I was digging around my Kindle library to pick my next book and I saw this and I thought what the hell, I love that book. And halfway through I looked at my bookshelf and I remembered that I own this entire trilogy in hardcover, why the hell did I buy this ebook even if I’m sure I only spent a couple dollars on it.
Scott Sigler is a mid-list horror and SF author who does a lot of social media promotion and was an early adopter (possibly founder) of the method of putting out fiction as a podcast in order to grow an audience and get publishing deals. This is where I found him in the mid-aughts as a poor college student who wanted audiobooks and I’ve followed him ever since, even if not always closely. A lot of his books are really detail oriented and “scientific” as long as you understand that scientific is being used to mean the way science works in the world of the story. He’s generally good at it, I’ve listened to him on and off for 15 years or more and own multiple hardcopies. But his protagonists tend to be a little dry and often angry, because he’s a tiny white guy who was the son of a State level football coach and he has (admitted and dealt with) anger issues.
Alive is probably his best book.

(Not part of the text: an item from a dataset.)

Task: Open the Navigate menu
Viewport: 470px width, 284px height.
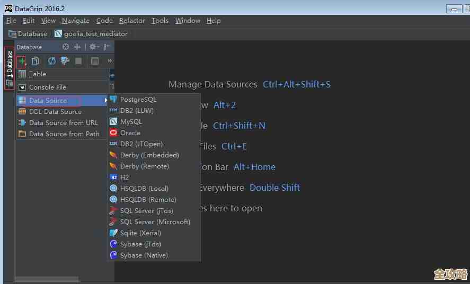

It’s a dystopian-horror YA novel about a young woman who wakes up in a stone box with a needle stabbing at her and she fights her way free and then goes on to lead the rest of the young people she finds to a massive victory over things that can’t be explained without massive spoilers. And no one has any memory of anything before the first words on the page and it’s full of self-doubt from the narrator and it’s just excellent. It’s written for a younger audience so it’s not full of profanity like some of his other books, but it doesn’t sacrifice anything for that and because no one in the protagonist group knows ANYTHING about what’s going on for most of the story he gets out of his own fucking way and doesn’t explain every little tidbit in extreme detail that he sometimes does in his more adult writing.
I remember listening to the podcast version back when it first came out and I mistimed it so I started before it was finished and I would have needed to wait a few weeks for the rest of the story but the book was out. I was like “Fuck that” and just bought the hardcover because it was so gripping. And it is. And I bought the sequels when they came out because I didn’t want to wait for the weekly podcast drops. This is his best book and his best series and I am incredibly sad that it didn’t sell well enough to really take off and he went back to writing more detail oriented horror-SF stuff. I highly recommend reading this book, it truly is excellent and the rest of the series is also very good but it does get more involved with his other novels as it goes.
What makes me sad is that while this book got a push from the publisher and was released at the tail end of the Hunger Games hype, it didn’t sell well enough for Scott to continue writing in this style. Or for him to continue experimenting with his writing. The books he’s sold since Alive have been pretty much what he was writing when he debuted. Better versions of that style, but still that style. He’s a good author and I like what he writes, but he has the potential to be so much better and I don’t blame him for it because it doesn’t make financial sense but I still want him to write something else.